Coast Guard may soon be carrying handheld translators
Department of Homeland Security has awarded Phase 1 funding to Kynamics to build a portable, standalone language translator.
The Coast Guard is getting handheld voice-to-text translators.
The Silicon Valley Innovation Program, run by the Department of Homeland Security’s Science and Technology Directorate, has awarded Phase 1 funding to Kynamics to build a portable, standalone language translator for Coast Guard personnel.
While performing rescue and investigation missions, Coast Guard operators must be able to accurately communicate in real time with vessel occupants – many of whom are non-English speakers.
DHS issued the Language Translator solicitation in February, looking for a small handheld device that allows the user to interpret a variety of languages quickly and carry on two-way conversations in multiple languages in real time. Speech would be translated and displayed in real-time on a screen so responders and other parties can understand what each other is saying. The device would also record the audio and video of conversations for future playback.
DHS envisioned that the translator could be used to facilitate communications when Guard members board vessels so they can quickly assess the situation – finding out how many people are on-board or the status of life saving equipment, for example. Recordings of interviews of victims and suspects would support after-action reporting.
Because many missions take place at sea in hazardous conditions and in locations without cellular or internet connections, the translator must float, be waterproof and capable of working offline on battery power without degradation of performance, DHS said.

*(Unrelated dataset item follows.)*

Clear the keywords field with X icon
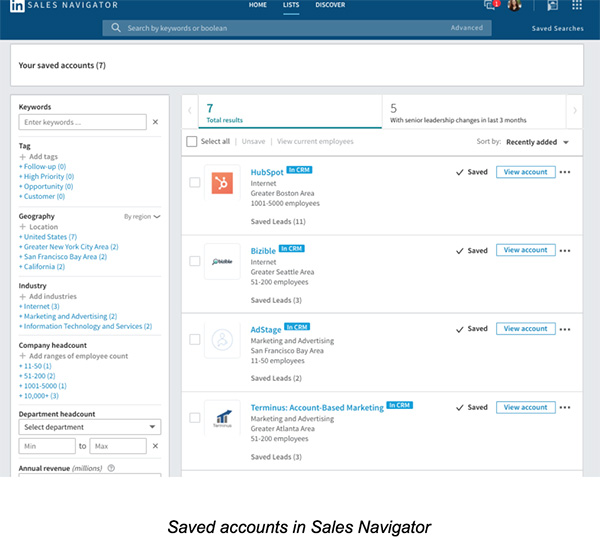The height and width of the screenshot is (540, 600). point(155,122)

The translator must be able to detect, identify and translate a minimum of 16 of the most common languages and include vocabulary for specialized Coast Guard missions, giving users the ability to ask questions to assess a situation, introduce themselves and convey next steps.
For the Phase 1 award, Kynamics will enhance its multilingual TalkBox translator, an embedded battery-powered hardware board, so that it can detect the spoken language, operate offline and automatically check for updates and feedback when an internet connection is available.
According to its website, Kynamics provides speech recognition and natural language interactions for iOS and Android mobile apps. The company specializes in “on-device inferencing with training a deep neural network for tasks such as handwriting recognition, image recognition and face recognition and [natural language processing].”
The Language Translator solicitation is open through Feb. 20, 2021, and applications are accepted on a rolling basis.
This article first appeared on GCN, a Defense Systems partner site.